But one of the unexpected effects of cheaper gas is GOP amnesia. Like Gilligan having his skull cracked by a coconut, low-tax Republicans have forgotten that the people who sent them to Congress have had enough of high taxes, excise taxes in particular. Instead, some of these supposed "read my lips," low/no tax champions are now cozying up to the idea of raising the federal gasoline tax.

Sen. James Inhofe (R-OK) describes higher gas taxes as, “clearly one of the options,” for congressional budget writers, while Senators Orrin Hatch (R-UT) and John Thune (R-SD) are striking similar chords. Noted conservative Charles Krauthammer, whom I deeply admire, has gone so far as to propose raising the gas tax by a dollar a gallon with an offsetting reduction in payroll taxes. With all due respect, it’s folly to ask the nearly 93 million working-age Americans who do not have jobs to subsidize Social Security and Medicare payroll taxes for those who do.
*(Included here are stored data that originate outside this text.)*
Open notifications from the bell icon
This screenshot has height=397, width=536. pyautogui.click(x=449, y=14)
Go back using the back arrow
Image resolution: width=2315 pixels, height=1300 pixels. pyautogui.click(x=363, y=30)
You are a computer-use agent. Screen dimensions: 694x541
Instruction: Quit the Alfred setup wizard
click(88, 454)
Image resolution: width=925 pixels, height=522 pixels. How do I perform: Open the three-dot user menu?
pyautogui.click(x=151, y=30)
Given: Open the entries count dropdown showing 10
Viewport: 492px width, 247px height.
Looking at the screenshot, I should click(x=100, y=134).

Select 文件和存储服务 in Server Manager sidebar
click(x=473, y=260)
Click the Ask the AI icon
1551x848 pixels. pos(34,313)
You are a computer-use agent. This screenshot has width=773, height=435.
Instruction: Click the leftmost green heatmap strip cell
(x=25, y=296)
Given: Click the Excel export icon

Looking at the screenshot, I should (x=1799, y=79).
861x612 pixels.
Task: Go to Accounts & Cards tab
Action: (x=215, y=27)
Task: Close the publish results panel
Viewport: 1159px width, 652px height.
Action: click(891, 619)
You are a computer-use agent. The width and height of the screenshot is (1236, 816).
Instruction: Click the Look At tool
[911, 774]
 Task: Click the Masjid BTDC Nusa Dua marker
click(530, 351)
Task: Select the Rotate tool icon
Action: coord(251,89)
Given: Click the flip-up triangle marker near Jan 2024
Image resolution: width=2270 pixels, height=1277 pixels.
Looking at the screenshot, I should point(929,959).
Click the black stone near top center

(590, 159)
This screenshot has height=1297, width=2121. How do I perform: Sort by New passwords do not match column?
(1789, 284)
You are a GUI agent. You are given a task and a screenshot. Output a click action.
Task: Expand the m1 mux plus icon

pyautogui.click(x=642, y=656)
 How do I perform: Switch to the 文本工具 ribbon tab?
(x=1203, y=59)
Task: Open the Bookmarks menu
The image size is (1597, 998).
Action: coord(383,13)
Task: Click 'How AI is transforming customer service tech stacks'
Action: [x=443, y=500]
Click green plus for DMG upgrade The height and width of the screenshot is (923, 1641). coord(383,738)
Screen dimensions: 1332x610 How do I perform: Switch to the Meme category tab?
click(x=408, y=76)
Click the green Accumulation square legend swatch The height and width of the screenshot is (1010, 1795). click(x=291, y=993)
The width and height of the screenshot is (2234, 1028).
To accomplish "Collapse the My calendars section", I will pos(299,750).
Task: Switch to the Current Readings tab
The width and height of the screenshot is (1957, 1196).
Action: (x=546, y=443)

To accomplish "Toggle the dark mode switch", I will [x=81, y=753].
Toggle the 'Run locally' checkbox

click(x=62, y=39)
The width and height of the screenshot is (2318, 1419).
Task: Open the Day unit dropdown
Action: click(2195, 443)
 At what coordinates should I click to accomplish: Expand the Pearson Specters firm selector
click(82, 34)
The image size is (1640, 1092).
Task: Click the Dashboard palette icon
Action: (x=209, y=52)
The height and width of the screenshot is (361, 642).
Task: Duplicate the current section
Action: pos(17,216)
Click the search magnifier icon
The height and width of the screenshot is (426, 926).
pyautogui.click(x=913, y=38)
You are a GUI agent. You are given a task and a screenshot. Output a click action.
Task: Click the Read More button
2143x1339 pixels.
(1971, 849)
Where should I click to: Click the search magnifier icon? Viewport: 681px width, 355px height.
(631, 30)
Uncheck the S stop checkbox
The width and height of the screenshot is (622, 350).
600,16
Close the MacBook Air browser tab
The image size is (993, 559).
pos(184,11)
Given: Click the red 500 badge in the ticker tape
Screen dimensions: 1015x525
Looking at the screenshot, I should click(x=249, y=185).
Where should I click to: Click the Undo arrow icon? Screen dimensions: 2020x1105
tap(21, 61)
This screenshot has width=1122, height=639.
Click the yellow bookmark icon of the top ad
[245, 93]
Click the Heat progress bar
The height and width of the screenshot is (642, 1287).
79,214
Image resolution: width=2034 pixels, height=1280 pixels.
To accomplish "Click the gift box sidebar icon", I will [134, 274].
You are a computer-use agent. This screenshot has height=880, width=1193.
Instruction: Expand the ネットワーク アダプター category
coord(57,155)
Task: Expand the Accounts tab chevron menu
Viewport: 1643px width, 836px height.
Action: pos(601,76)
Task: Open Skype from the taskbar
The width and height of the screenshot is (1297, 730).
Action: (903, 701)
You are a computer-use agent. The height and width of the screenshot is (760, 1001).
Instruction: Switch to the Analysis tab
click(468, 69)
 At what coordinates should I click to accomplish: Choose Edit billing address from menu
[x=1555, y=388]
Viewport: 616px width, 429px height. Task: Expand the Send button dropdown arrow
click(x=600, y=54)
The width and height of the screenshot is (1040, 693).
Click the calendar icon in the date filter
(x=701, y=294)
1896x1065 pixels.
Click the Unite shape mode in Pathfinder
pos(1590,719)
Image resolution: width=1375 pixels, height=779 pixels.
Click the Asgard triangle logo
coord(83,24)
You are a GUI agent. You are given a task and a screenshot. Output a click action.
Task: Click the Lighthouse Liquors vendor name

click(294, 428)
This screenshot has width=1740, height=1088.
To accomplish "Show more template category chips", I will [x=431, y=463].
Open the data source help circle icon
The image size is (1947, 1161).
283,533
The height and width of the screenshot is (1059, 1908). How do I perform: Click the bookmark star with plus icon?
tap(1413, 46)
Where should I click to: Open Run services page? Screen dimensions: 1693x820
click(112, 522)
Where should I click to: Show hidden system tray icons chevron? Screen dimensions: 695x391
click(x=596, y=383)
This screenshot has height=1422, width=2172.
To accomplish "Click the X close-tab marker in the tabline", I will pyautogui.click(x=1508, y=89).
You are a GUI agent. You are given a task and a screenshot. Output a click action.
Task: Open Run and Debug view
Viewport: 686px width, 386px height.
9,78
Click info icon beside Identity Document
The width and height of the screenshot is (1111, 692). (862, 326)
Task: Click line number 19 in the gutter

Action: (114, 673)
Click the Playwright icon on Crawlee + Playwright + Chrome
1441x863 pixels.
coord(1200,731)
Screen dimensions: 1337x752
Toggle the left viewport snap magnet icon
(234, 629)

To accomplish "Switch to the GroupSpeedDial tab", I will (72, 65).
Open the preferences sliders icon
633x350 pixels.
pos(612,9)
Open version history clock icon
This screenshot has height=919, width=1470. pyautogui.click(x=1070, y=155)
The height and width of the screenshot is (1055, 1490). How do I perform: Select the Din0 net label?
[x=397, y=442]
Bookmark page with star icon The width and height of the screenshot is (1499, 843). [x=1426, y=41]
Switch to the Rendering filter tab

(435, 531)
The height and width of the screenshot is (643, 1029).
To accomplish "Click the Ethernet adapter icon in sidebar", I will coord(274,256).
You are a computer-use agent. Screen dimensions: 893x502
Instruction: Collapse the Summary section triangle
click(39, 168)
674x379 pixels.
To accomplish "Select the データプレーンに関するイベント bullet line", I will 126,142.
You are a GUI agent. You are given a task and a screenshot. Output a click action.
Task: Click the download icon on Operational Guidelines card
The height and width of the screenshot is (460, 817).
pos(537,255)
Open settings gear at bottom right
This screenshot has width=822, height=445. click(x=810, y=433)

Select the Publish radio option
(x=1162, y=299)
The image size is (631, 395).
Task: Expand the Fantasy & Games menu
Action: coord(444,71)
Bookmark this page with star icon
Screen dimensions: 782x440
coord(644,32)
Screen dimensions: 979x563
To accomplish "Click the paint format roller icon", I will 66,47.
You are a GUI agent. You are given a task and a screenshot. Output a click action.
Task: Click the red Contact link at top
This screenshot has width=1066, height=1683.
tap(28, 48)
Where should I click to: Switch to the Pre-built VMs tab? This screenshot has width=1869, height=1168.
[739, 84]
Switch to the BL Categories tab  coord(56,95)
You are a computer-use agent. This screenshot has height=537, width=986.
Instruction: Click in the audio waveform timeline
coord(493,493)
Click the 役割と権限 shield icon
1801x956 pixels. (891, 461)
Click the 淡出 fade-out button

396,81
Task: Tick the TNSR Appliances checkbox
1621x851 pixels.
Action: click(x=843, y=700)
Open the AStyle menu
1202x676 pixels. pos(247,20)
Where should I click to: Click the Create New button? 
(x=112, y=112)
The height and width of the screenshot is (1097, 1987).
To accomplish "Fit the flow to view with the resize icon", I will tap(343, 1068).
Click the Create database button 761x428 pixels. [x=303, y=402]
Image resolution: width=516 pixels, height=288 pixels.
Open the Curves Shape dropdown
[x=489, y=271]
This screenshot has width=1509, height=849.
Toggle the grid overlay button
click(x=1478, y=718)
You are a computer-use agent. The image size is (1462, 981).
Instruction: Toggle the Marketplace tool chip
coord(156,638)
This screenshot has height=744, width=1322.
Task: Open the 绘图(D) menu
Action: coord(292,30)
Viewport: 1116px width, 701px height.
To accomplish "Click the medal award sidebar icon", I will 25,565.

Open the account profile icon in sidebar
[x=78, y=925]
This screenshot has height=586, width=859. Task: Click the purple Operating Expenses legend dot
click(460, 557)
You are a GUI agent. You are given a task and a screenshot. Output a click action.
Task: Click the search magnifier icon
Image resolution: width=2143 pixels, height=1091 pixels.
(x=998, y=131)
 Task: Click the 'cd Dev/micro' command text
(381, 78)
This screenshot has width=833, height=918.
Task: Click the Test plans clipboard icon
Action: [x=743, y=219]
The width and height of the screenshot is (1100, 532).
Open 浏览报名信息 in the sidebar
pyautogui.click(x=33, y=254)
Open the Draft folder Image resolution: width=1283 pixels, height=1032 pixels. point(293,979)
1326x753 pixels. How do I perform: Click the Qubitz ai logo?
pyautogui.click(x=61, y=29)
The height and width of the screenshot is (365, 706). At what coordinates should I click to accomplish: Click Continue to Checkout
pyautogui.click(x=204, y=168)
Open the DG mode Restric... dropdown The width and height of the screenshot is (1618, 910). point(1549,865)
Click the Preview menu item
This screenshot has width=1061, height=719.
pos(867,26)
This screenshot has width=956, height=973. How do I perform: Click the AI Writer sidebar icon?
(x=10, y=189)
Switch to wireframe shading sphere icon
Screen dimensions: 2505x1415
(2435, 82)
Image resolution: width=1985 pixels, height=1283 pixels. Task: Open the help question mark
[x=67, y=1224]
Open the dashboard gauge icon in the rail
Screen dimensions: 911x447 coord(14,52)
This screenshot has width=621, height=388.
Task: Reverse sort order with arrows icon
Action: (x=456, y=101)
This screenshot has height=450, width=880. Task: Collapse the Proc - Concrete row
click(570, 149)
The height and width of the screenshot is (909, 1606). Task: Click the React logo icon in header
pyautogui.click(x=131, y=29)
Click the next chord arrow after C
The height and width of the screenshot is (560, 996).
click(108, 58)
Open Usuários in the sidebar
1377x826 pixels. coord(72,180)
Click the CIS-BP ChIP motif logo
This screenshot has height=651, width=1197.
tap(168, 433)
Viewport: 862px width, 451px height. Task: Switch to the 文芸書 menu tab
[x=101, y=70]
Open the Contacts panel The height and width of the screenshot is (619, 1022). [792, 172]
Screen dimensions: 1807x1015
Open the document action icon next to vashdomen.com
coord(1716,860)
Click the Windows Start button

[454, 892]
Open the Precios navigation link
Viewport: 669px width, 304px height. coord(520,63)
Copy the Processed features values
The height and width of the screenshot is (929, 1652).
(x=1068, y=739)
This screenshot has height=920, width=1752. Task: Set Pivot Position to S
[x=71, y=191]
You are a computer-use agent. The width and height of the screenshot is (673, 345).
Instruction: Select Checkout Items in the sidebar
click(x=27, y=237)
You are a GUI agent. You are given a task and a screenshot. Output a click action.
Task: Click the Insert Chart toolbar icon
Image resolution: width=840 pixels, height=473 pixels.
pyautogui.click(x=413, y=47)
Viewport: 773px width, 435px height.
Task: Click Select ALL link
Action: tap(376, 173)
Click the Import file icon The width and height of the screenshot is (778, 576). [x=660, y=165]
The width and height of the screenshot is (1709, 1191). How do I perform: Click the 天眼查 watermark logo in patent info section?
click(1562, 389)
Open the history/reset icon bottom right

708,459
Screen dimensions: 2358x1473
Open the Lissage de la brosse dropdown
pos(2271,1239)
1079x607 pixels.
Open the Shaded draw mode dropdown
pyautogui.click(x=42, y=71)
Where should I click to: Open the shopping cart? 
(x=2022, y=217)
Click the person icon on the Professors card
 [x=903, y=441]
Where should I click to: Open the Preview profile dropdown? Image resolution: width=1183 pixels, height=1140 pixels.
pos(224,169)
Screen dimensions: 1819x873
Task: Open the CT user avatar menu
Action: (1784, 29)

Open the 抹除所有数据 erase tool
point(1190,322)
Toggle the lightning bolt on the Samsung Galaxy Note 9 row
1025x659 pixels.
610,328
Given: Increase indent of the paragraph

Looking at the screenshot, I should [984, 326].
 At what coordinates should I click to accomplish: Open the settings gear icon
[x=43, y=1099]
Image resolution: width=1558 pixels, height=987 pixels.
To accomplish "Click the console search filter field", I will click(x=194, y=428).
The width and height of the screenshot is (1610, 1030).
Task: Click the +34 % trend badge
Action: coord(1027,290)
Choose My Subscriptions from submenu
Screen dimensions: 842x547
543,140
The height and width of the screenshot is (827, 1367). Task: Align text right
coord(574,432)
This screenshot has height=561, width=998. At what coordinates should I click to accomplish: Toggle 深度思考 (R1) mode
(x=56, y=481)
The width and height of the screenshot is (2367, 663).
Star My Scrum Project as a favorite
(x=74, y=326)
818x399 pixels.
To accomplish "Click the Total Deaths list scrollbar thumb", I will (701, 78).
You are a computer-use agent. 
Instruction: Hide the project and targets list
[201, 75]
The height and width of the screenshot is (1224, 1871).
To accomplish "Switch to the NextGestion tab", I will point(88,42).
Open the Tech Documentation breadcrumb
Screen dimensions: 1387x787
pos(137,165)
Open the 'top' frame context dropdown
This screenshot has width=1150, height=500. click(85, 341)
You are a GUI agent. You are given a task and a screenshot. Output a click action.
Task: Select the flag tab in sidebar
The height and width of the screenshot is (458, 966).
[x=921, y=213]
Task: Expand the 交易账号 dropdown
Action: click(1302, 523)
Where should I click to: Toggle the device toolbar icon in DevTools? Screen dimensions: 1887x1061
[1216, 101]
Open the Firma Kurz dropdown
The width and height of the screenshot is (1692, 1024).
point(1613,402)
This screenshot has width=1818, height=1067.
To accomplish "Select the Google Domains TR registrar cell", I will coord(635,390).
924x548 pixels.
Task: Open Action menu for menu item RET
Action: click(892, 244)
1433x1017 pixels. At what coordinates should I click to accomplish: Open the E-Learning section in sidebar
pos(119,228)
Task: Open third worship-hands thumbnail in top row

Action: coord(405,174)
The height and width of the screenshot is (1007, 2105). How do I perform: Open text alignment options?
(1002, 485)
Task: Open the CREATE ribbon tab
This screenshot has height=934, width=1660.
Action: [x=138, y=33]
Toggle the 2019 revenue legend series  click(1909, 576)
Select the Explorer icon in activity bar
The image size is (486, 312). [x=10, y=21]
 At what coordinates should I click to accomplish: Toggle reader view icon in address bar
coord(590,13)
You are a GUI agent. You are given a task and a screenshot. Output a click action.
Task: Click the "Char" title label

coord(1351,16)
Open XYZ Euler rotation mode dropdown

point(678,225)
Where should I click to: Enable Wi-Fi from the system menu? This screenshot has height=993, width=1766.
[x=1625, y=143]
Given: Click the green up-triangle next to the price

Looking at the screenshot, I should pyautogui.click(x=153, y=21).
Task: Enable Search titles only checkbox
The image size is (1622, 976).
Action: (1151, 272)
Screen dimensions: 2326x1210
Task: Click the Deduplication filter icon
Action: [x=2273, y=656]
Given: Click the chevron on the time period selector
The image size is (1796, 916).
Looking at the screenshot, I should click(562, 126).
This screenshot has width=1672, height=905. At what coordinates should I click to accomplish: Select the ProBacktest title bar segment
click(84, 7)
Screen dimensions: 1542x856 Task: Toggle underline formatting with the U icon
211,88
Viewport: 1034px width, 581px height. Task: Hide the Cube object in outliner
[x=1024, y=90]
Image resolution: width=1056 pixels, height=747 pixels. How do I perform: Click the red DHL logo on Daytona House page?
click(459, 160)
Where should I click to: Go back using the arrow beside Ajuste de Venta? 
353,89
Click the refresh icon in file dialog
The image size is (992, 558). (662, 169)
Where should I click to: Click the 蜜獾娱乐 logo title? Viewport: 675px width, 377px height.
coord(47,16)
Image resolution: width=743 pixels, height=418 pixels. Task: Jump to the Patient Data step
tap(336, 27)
The calculus for all Americans is simple; after years of paying $4 or more for a gallon of gas, politicians reckon their constituents have been desensitized to seeing the gas pump run-up to $60 just to fill their cars so they’ll be happy to pay more in taxes, seeing as how a fill-up now only costs about $30. The falling price of gasoline has Congress channeling its inner pick-pocket.

The average consumer spent more than $2,400 on gasoline in 2013 according to the US Bureau of Labor Statistics, and that cost hasn’t varied much since 2011. With prices at the pump falling in many areas by more than half since then, American families stand to save roughly $100 each month on gas. That buys a lot of groceries.

But instead of letting taxpayers enjoy a little bit of relief through lower gas prices after years of recession and a sluggish recovery, Republicans are lining up with Democrats to bilk taxpayers of more of their money. We’re already hearing the rationale for raising the gas tax. Our crumbling infrastructure - have you ever noticed how infrastructure is always “crumbling?” - needs more money and now that taxpayers can afford higher taxes, they should pay them. But this is not a plea to save our highway overpasess, it is naked opportunism.

The biggest problem is that once a tax is raised, it is rarely reduced. I will wager everything I own and hope to ever own that when gasoline moves back to $4 a gallon - and it will - the people winking and nodding at a higher gas tax today will not be talking about cutting it to give cash-strapped taxpayers a break from rising gas prices. That’s just not how Washington works.

Congress being filled with many clever people, some are talking about how higher gas taxes might be part of a larger tax overhaul, with offsetting tax relief to even-out things. This is simple legerdemain, a shell game designed to provide political cover to those who want higher taxes. If Congress wants more money for roads and bridges, it should find the money from some bloated line item in the federal budget rather than the household budgets of working families.

Conservatives and libertarians are fed up with the selective amnesia exhibited by their elected representatives. Congressional Republicans should stop running around like a bunch of collective Gilligans and start remembering the people who sent them to Washington - and why.